Managing audio devices

pavucontrol can be used to reconfigure the device:

  • To enable A2DP, change the profile to “High Fidelity Playback (A2DP Sink)” on the “Configuration” tab.
  • To set the device as the default audio output, select “set as fallback” on the “Output Devices” tab.

Alternatively, the device can be configured via the command line:

  • To enable A2DP, run:
    $ pacmd set-card-profile "$(pactl list cards short | egrep -o bluez_card[[:alnum:]._]+)" a2dp_sink
    
  • To set the device as the default audio output, run:
    $ pacmd set-default-sink "$(pactl list sinks short | egrep -o bluez_sink[[:alnum:]._]+)"
    

Troubleshooting

USB device needs to be unplugged/re-plugged after suspend

Some USB device/host combinations don't play well with the suspend/resume cycle, and need to be unplugged and then re-plugged to work again.

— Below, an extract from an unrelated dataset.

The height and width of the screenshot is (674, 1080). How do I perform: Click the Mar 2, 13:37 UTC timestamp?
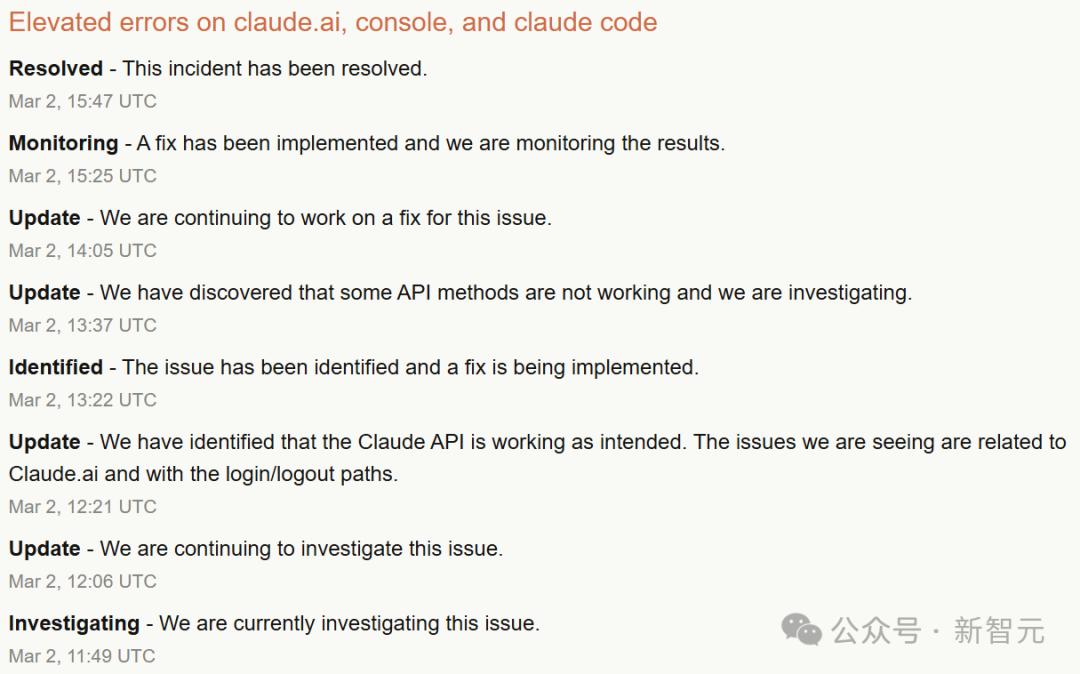[x=83, y=325]
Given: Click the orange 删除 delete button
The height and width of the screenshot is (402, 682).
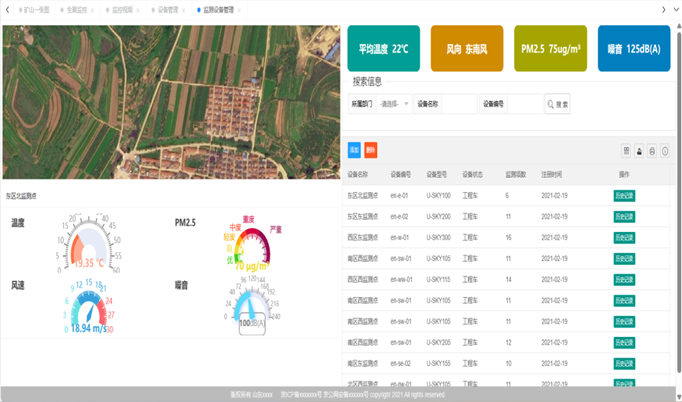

It is possible to simulate a unplug/re-plug cycle using the /sys filesystem.

This gist provides a script and instructions to set-up a workaround for these devices.

When connecting to an audio device: Failed to connect: org.bluez.Error.Failed

You need to use pulseaudioFull, see #Using Bluetooth headsets with PulseAudio.

Bluetooth fails to power on with Failed to set power on: org.bluez.Error.Blocked

If journalctl -eu bluetooth shows Failed to set mode: Blocked through rfkill (0x12), rfkill might be blocking it:

$ rfkill
ID TYPE      DEVICE      SOFT      HARD
 1 wlan      phy0   unblocked unblocked
37 bluetooth hci0   blocked unblocked

Unblock it first:

$ sudo rfkill unblock bluetooth

Cannot use bluetooth while it previously worked

Symptoms:

  • When using bluetoothctl, getting "No agent is registered".
  • When using blueman or anything using dbus to talk to bluez, getting dbus.exceptions.DBusException: org.freedesktop.DBus.Error.AccessDenied: Rejected send message"

This possibly can be fixed by restarting the display-manager session. The session management may have had an issue with registering your current session and doesn't allow you to control bluetooth.